The complete listing, repeated precisely, must form the answer.

** The data follows **

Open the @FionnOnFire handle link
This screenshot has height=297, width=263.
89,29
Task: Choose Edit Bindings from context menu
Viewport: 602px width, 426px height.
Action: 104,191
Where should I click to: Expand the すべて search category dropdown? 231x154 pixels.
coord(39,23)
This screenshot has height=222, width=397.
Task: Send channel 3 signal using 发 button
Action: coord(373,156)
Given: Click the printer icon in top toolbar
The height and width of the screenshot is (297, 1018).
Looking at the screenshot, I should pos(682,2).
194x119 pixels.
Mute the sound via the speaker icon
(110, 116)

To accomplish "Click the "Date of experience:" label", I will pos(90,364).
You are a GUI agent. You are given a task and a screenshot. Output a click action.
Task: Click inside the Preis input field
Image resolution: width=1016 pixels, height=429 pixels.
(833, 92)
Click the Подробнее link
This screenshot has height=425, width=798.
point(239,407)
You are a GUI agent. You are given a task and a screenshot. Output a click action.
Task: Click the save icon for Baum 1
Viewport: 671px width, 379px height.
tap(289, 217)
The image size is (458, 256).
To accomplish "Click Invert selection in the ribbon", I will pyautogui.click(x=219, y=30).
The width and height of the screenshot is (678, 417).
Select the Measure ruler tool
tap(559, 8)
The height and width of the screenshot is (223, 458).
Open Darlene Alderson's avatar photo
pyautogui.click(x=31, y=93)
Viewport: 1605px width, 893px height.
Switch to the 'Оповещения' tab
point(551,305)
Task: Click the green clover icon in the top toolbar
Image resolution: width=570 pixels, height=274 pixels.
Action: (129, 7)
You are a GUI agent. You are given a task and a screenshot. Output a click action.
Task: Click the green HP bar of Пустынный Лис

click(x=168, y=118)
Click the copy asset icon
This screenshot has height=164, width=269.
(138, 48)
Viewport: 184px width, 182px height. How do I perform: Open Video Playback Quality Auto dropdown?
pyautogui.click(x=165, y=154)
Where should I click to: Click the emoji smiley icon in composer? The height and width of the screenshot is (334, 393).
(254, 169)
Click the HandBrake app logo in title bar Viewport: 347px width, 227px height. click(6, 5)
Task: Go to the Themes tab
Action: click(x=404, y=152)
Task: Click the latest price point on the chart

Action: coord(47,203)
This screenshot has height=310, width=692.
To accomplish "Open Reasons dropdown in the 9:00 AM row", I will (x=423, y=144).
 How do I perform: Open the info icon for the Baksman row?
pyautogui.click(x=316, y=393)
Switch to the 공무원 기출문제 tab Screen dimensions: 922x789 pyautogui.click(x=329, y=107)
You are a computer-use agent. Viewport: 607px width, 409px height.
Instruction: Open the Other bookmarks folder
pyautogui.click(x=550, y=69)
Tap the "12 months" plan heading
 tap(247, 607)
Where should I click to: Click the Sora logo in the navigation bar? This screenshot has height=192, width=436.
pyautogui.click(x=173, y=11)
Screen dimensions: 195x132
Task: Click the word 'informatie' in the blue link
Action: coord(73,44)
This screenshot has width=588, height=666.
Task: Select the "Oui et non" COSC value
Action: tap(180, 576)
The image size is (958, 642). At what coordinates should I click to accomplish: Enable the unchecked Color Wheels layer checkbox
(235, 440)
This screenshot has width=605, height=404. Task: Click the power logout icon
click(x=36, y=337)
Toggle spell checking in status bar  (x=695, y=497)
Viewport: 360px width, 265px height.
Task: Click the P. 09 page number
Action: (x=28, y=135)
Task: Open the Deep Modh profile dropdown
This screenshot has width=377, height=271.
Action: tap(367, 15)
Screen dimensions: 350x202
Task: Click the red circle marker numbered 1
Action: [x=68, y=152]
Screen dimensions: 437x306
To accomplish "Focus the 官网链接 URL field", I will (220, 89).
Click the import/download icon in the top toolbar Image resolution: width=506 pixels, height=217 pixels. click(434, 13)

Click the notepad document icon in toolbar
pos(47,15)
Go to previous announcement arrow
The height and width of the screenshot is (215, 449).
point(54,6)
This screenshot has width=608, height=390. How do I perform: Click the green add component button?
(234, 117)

** End of The data **

Result below:
Open the @FionnOnFire handle link
This screenshot has height=297, width=263.
89,29
Task: Choose Edit Bindings from context menu
Viewport: 602px width, 426px height.
Action: 104,191
Where should I click to: Expand the すべて search category dropdown? 231x154 pixels.
coord(39,23)
This screenshot has height=222, width=397.
Task: Send channel 3 signal using 发 button
Action: coord(373,156)
Given: Click the printer icon in top toolbar
The height and width of the screenshot is (297, 1018).
Looking at the screenshot, I should pos(682,2).
194x119 pixels.
Mute the sound via the speaker icon
(110, 116)

To accomplish "Click the "Date of experience:" label", I will pos(90,364).
You are a GUI agent. You are given a task and a screenshot. Output a click action.
Task: Click inside the Preis input field
Image resolution: width=1016 pixels, height=429 pixels.
(833, 92)
Click the Подробнее link
This screenshot has height=425, width=798.
point(239,407)
You are a GUI agent. You are given a task and a screenshot. Output a click action.
Task: Click the save icon for Baum 1
Viewport: 671px width, 379px height.
tap(289, 217)
The image size is (458, 256).
To accomplish "Click Invert selection in the ribbon", I will pyautogui.click(x=219, y=30).
The width and height of the screenshot is (678, 417).
Select the Measure ruler tool
tap(559, 8)
The height and width of the screenshot is (223, 458).
Open Darlene Alderson's avatar photo
pyautogui.click(x=31, y=93)
Viewport: 1605px width, 893px height.
Switch to the 'Оповещения' tab
point(551,305)
Task: Click the green clover icon in the top toolbar
Image resolution: width=570 pixels, height=274 pixels.
Action: (129, 7)
You are a GUI agent. You are given a task and a screenshot. Output a click action.
Task: Click the green HP bar of Пустынный Лис

click(x=168, y=118)
Click the copy asset icon
This screenshot has height=164, width=269.
(138, 48)
Viewport: 184px width, 182px height. How do I perform: Open Video Playback Quality Auto dropdown?
pyautogui.click(x=165, y=154)
Where should I click to: Click the emoji smiley icon in composer? The height and width of the screenshot is (334, 393).
(254, 169)
Click the HandBrake app logo in title bar Viewport: 347px width, 227px height. click(6, 5)
Task: Go to the Themes tab
Action: click(x=404, y=152)
Task: Click the latest price point on the chart

Action: coord(47,203)
This screenshot has height=310, width=692.
To accomplish "Open Reasons dropdown in the 9:00 AM row", I will (x=423, y=144).
 How do I perform: Open the info icon for the Baksman row?
pyautogui.click(x=316, y=393)
Switch to the 공무원 기출문제 tab Screen dimensions: 922x789 pyautogui.click(x=329, y=107)
You are a computer-use agent. Viewport: 607px width, 409px height.
Instruction: Open the Other bookmarks folder
pyautogui.click(x=550, y=69)
Tap the "12 months" plan heading
 tap(247, 607)
Where should I click to: Click the Sora logo in the navigation bar? This screenshot has height=192, width=436.
pyautogui.click(x=173, y=11)
Screen dimensions: 195x132
Task: Click the word 'informatie' in the blue link
Action: coord(73,44)
This screenshot has width=588, height=666.
Task: Select the "Oui et non" COSC value
Action: tap(180, 576)
The image size is (958, 642). At what coordinates should I click to accomplish: Enable the unchecked Color Wheels layer checkbox
(235, 440)
This screenshot has width=605, height=404. Task: Click the power logout icon
click(x=36, y=337)
Toggle spell checking in status bar  (x=695, y=497)
Viewport: 360px width, 265px height.
Task: Click the P. 09 page number
Action: (x=28, y=135)
Task: Open the Deep Modh profile dropdown
This screenshot has width=377, height=271.
Action: tap(367, 15)
Screen dimensions: 350x202
Task: Click the red circle marker numbered 1
Action: [x=68, y=152]
Screen dimensions: 437x306
To accomplish "Focus the 官网链接 URL field", I will (220, 89).
Click the import/download icon in the top toolbar Image resolution: width=506 pixels, height=217 pixels. click(434, 13)

Click the notepad document icon in toolbar
pos(47,15)
Go to previous announcement arrow
The height and width of the screenshot is (215, 449).
point(54,6)
This screenshot has width=608, height=390. How do I perform: Click the green add component button?
(234, 117)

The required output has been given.